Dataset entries
====

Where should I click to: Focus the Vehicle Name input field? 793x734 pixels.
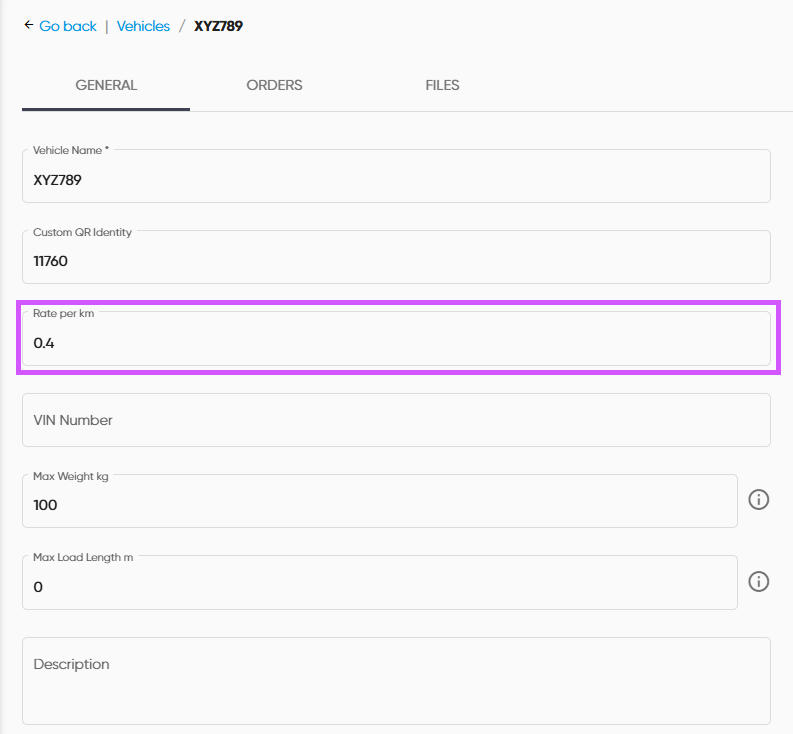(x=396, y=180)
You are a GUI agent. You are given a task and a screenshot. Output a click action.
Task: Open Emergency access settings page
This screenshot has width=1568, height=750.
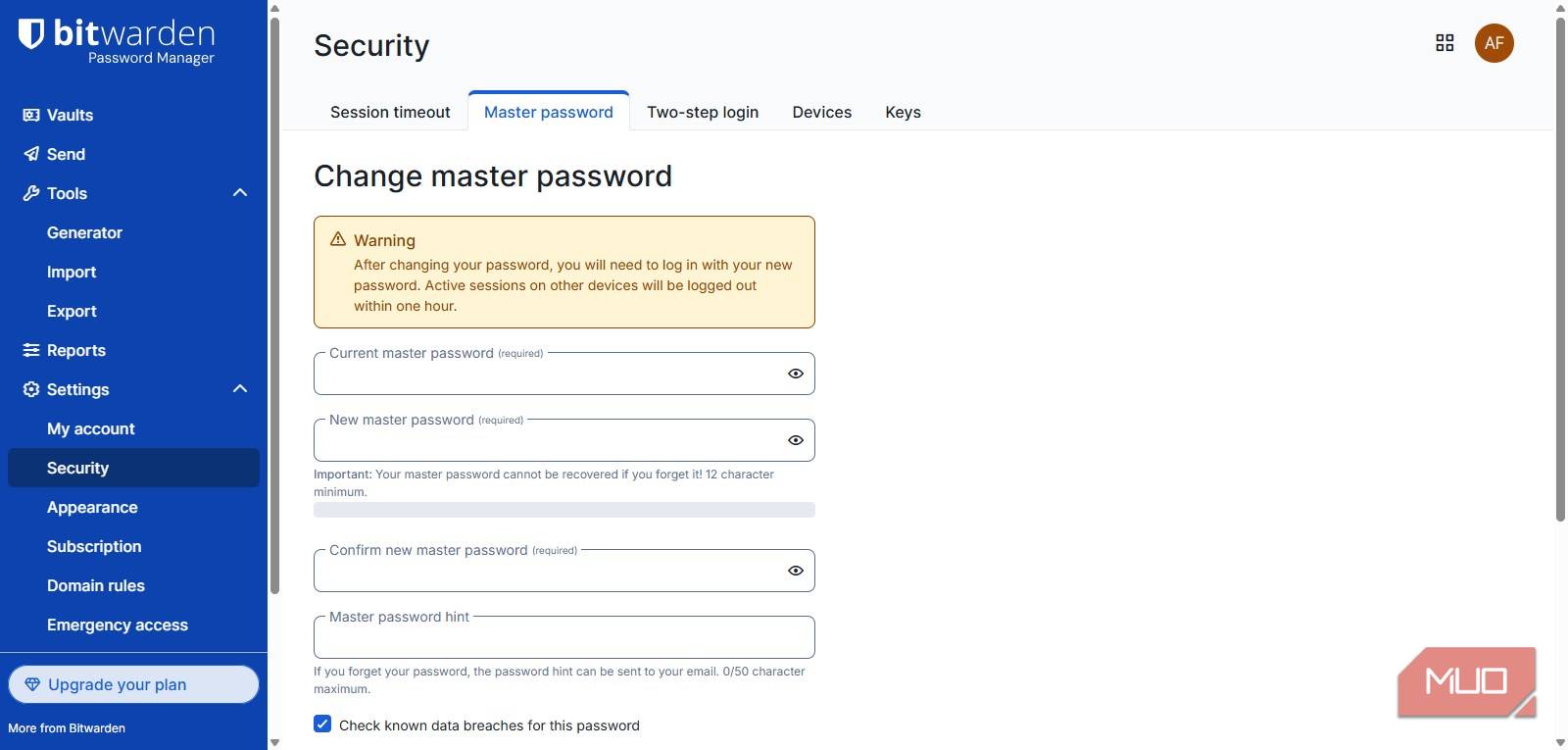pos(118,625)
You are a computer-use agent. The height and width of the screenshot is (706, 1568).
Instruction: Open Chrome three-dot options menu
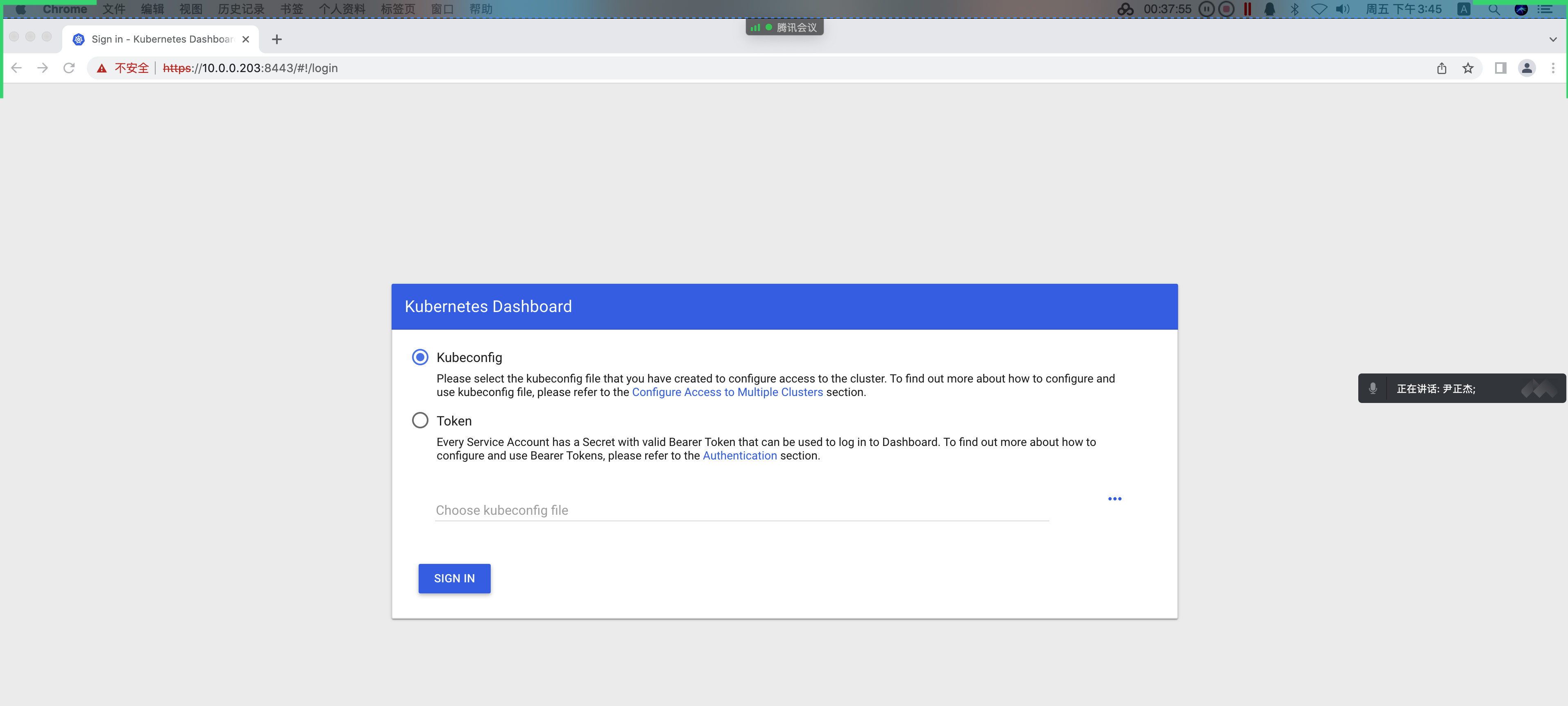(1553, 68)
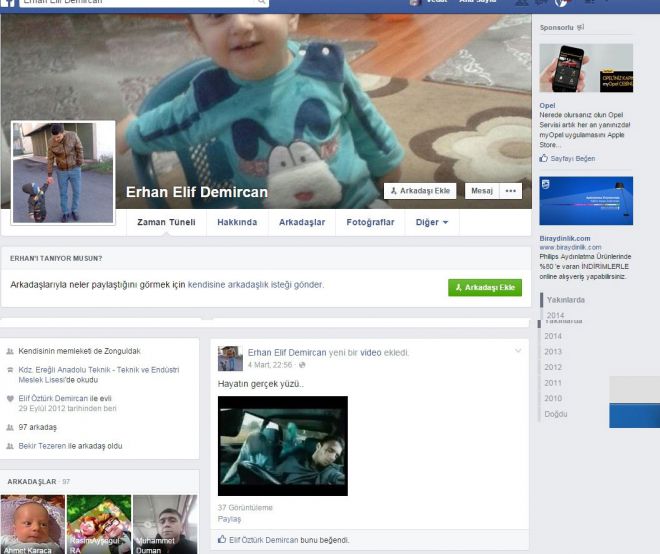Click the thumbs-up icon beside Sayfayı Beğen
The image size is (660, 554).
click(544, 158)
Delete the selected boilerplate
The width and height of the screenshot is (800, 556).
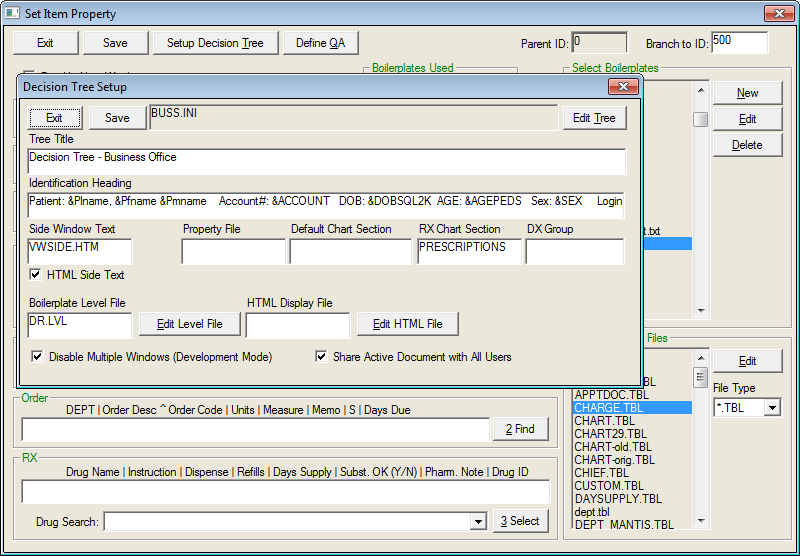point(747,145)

====

▸ **Instruction**:
Copy out all of the entries above line for line, leaving out the pictures.

▸ **Answer for this exercise**:
Where should I click to: Focus the Vehicle Name input field? 793x734 pixels.
(x=396, y=180)
You are a GUI agent. You are given a task and a screenshot. Output a click action.
Task: Open Emergency access settings page
This screenshot has width=1568, height=750.
pos(118,625)
You are a computer-use agent. The height and width of the screenshot is (706, 1568).
Instruction: Open Chrome three-dot options menu
(1553, 68)
Click the thumbs-up icon beside Sayfayı Beğen
The image size is (660, 554).
click(544, 158)
Delete the selected boilerplate
The width and height of the screenshot is (800, 556).
point(747,145)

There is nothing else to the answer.